### About this exercise:
Copy all lines in the material holding the string "computer".

### Material shown:
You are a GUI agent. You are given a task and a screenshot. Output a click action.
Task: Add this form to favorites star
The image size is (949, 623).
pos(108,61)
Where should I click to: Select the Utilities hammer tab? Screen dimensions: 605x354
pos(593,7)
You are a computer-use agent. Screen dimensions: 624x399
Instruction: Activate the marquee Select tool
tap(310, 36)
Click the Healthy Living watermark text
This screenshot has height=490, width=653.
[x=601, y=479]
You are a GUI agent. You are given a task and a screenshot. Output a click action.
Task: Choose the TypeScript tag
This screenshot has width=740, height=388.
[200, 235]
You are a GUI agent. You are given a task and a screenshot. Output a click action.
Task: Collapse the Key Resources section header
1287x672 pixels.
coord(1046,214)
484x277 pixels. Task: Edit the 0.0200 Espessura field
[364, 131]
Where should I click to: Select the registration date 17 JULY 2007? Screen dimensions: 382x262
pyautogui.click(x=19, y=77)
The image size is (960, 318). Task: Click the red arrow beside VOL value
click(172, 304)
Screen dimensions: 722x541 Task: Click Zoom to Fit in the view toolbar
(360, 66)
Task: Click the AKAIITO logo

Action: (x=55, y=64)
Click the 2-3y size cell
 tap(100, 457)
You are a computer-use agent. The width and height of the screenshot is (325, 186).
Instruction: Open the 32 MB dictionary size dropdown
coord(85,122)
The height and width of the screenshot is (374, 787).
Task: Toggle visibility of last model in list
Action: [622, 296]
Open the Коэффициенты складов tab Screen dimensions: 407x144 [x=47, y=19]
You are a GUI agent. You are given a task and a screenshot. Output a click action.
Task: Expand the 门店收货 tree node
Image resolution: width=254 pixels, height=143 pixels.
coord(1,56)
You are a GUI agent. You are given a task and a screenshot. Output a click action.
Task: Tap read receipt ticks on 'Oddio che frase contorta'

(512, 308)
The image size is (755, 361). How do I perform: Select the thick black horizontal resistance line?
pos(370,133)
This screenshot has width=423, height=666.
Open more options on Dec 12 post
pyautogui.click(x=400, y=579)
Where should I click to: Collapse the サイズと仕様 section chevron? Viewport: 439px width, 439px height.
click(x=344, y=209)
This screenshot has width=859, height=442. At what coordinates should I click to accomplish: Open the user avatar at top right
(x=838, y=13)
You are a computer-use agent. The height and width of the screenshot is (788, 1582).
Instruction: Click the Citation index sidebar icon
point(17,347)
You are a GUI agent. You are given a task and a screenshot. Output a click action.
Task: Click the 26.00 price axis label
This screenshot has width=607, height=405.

### Exercise response:
You are a computer-use agent. Screen dimensions: 624x399
You are a computer-use agent. The width and height of the screenshot is (325, 186).
You are a computer-use agent. The height and width of the screenshot is (788, 1582).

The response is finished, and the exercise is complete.